— Start —

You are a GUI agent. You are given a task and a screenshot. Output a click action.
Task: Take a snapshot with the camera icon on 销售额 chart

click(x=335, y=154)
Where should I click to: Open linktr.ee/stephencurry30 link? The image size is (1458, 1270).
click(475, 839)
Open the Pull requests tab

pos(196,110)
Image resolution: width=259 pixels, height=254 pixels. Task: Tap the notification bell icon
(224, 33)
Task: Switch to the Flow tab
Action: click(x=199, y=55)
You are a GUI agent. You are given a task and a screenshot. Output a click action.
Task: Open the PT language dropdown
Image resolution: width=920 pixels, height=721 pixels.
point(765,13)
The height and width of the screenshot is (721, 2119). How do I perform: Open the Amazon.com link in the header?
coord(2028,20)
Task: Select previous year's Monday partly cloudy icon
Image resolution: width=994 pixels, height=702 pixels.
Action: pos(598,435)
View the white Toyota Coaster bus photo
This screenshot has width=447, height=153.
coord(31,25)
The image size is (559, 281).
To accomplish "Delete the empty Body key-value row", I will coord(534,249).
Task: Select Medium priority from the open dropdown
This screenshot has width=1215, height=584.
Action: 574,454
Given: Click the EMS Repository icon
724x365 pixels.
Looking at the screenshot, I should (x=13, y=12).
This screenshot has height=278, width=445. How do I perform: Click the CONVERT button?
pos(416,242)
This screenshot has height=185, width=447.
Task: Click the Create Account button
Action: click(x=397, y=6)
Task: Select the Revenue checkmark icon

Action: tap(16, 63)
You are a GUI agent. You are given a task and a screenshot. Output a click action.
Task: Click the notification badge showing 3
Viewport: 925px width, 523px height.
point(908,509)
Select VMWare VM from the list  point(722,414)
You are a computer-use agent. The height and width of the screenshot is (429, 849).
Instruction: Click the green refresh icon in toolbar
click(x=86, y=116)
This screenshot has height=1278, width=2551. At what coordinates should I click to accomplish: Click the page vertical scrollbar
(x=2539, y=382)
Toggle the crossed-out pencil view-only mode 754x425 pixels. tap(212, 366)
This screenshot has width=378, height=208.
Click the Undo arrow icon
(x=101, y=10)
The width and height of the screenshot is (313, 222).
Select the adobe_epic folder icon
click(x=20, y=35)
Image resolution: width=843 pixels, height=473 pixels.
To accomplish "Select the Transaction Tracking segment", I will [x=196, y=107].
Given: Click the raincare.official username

— End —

Could you lay out the lines of the records above as a numbered list, starting at the line that contains "The image size is (559, 281)." and ending at the line that contains "Looking at the", with any blank lines left out?

1. The image size is (559, 281).
2. To accomplish "Delete the empty Body key-value row", I will coord(534,249).
3. Task: Select Medium priority from the open dropdown
4. This screenshot has width=1215, height=584.
5. Action: 574,454
6. Given: Click the EMS Repository icon
7. 724x365 pixels.
8. Looking at the screenshot, I should (x=13, y=12).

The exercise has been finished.